* REQUIRED WORK
Every record must be restated exactly. Drop the images.

**** DATA EXTRACTS ****

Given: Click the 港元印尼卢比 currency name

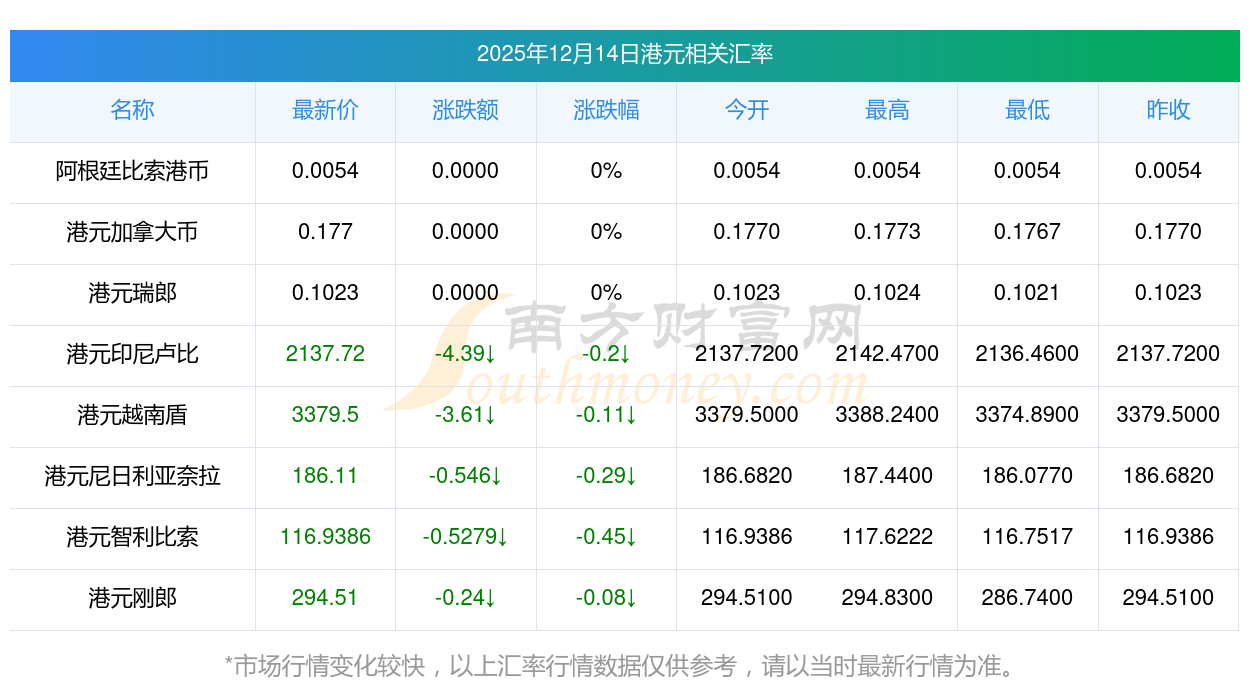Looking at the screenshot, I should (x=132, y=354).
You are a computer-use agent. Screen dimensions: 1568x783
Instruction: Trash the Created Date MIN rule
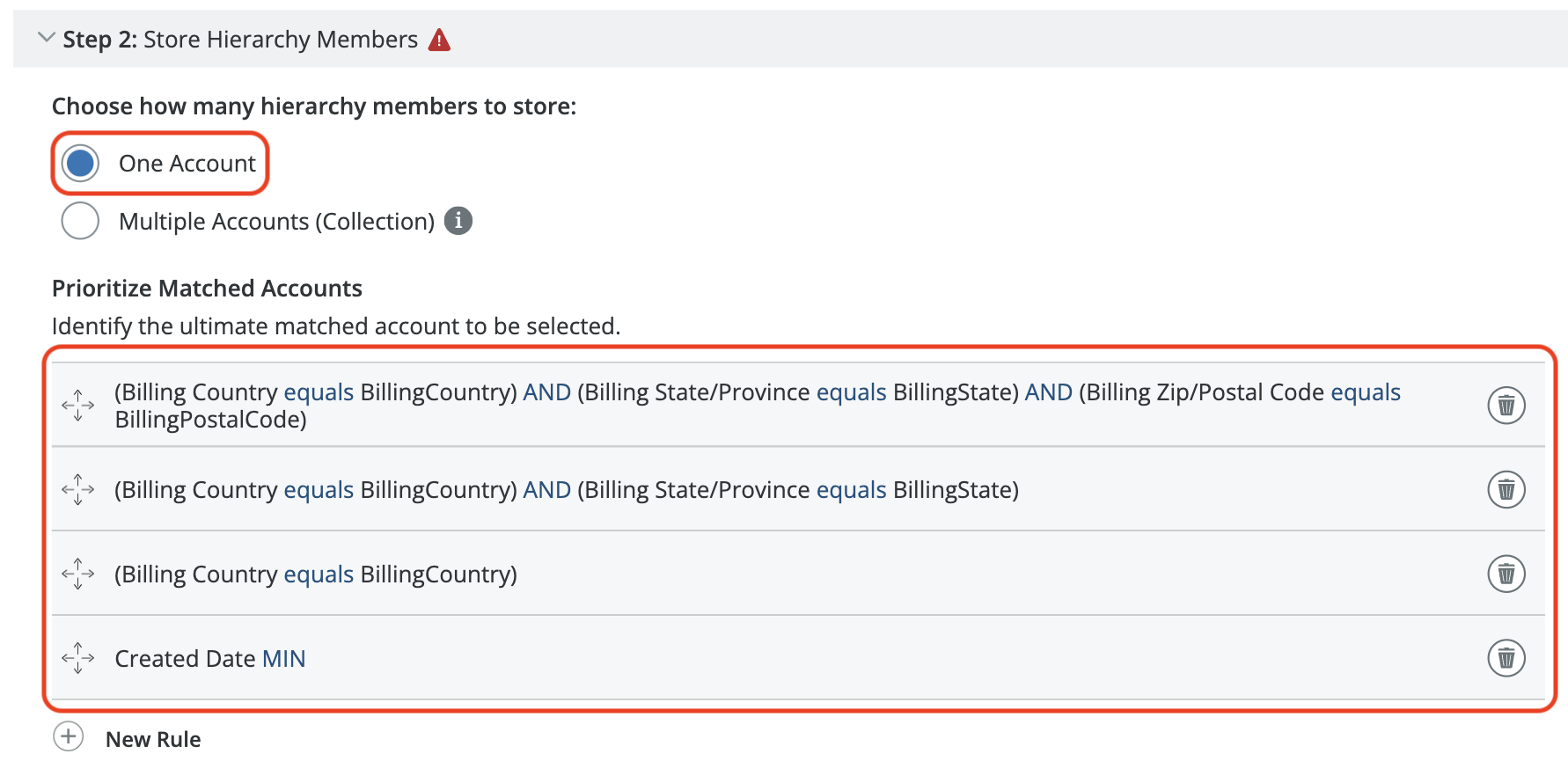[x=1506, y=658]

****

* RESPONSE TO THE EXERCISE
Given: Click the 港元印尼卢比 currency name

Looking at the screenshot, I should (x=132, y=354).
You are a computer-use agent. Screen dimensions: 1568x783
Instruction: Trash the Created Date MIN rule
[x=1506, y=658]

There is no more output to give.